Carrier Frequency of a Common Mutation of Carnitine Palmitoyltransferase 1A Deficiency and Long-Term Follow-Up in Finland

Objective To assess the long-term clinical course of carnitine palmitoyltransferase 1A (CPT1A) deficiency, caused by the c.1364A>C (p.K455T) mutation, and the carrier frequency of this mutation in Finland. Study design This was a long-term follow-up of patients in whom the common mutation was detected. Results Between 1999 and 2010, 6 cases of CPT1A deficiency were diagnosed and treated with a high-carbohydrate, low-fat diet. The patients experienced their first symptoms during the first years of life, provoked by viral illness and/or fasting. The clinical features included hypoketotic hypoglycemia, hepatopathy, and loss of consciousness, ranging from transient unconsciousness to prolonged hyperlipidemic coma. Five cases carried a homozygous c.1364A>C (p.K455T) mutation, whereas 1 case had a compound c.1364A>C/c.1493A>C (p.Y498S) mutation.
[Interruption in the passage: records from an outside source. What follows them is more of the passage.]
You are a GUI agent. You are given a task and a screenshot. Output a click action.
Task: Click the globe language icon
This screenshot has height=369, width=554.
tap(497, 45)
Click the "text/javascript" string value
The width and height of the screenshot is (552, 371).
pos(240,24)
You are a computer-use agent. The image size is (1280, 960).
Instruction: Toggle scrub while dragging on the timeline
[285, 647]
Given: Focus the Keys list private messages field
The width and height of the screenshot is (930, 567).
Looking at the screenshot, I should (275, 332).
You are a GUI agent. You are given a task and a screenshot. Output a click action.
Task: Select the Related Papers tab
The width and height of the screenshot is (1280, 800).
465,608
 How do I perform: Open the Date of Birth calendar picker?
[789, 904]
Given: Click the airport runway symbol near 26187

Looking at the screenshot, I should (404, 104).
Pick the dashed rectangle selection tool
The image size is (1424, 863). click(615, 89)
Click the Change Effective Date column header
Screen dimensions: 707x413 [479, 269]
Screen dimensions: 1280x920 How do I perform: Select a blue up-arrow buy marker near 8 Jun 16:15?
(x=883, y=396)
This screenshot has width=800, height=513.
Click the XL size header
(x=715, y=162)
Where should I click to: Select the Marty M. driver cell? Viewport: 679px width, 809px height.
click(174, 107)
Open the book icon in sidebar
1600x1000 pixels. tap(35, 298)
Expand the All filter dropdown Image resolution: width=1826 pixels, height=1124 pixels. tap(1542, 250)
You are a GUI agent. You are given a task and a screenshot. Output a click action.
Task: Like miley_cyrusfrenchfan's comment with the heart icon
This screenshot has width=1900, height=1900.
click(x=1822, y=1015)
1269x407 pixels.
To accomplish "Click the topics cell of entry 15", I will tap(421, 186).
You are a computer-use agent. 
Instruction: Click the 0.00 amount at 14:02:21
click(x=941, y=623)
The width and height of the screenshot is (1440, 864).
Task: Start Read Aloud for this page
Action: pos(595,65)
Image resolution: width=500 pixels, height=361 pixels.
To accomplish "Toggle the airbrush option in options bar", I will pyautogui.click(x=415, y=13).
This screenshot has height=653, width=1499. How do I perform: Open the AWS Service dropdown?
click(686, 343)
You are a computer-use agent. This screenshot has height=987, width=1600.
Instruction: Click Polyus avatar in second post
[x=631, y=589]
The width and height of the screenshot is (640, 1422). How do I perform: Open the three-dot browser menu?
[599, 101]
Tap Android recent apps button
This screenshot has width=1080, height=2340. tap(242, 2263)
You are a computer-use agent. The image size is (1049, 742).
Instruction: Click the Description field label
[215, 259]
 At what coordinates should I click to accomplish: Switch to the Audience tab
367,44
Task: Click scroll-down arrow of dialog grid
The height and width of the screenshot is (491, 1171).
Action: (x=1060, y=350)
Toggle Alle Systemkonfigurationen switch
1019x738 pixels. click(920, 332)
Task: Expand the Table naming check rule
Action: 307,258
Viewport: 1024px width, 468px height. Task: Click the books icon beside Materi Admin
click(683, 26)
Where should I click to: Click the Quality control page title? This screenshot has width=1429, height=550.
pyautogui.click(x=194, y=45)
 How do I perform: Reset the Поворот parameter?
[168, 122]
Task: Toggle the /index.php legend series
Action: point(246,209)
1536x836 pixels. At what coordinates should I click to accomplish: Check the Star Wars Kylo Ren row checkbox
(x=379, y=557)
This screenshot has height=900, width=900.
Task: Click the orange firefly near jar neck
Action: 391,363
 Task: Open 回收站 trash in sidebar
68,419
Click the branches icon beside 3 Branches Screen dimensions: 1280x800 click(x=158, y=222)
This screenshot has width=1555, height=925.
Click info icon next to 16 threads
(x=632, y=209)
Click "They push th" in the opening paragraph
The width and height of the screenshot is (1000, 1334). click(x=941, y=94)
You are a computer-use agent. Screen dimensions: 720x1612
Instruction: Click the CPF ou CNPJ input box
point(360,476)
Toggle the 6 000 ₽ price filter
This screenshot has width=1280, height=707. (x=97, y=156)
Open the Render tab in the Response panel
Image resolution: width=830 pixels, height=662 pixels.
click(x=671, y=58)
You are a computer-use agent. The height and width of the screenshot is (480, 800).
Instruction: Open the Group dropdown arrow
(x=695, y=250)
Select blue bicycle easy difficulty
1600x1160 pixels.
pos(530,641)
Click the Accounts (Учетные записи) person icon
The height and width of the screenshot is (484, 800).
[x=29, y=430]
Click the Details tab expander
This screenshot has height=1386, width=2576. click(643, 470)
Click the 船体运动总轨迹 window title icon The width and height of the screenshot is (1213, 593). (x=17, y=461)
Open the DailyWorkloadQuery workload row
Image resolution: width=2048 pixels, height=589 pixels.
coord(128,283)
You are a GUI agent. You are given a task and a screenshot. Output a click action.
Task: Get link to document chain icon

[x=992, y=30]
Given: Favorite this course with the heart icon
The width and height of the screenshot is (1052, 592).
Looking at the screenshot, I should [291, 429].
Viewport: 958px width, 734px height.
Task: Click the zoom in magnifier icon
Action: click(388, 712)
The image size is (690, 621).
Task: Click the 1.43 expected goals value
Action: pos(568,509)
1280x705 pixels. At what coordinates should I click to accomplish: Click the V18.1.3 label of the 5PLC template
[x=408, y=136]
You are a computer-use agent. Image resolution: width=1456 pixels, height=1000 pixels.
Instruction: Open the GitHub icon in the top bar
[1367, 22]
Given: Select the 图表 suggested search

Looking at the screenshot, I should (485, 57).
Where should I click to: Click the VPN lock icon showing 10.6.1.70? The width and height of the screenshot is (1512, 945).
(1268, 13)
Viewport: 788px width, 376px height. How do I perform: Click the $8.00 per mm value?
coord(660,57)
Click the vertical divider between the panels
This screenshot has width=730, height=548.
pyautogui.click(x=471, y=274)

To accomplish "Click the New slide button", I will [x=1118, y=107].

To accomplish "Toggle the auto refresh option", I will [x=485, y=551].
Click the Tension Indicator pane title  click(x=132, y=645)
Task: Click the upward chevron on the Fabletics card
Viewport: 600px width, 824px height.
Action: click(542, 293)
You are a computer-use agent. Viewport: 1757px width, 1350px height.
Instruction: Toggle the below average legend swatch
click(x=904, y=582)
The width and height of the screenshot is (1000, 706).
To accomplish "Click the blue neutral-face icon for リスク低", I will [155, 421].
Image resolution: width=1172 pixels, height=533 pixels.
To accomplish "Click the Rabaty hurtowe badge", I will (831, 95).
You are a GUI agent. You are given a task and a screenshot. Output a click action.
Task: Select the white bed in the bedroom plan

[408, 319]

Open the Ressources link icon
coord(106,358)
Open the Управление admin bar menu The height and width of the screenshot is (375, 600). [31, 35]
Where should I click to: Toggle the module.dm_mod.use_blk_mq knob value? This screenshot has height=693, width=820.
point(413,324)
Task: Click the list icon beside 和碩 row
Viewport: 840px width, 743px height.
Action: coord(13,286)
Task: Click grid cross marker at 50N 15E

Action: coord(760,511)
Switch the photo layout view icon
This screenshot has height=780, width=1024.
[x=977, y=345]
During dietary therapy, the patients had few transient decompensations. No carriers of mutation c.1364A>C were detected by minisequencing of 150 control samples. Conclusion Even though CPT1A deficiency may be life-threatening and lead to prolonged coma, the long-term prognosis is good. A genotype–phenotype correlation implies that the mutations detected are disease-causing. Despite Finland’s location close to the Arctic polar region, the carrier frequency of the c.1364A>C mutation in Finland is far lower than that of the variants found in Alaskan, Canadian, and Greenland native populations.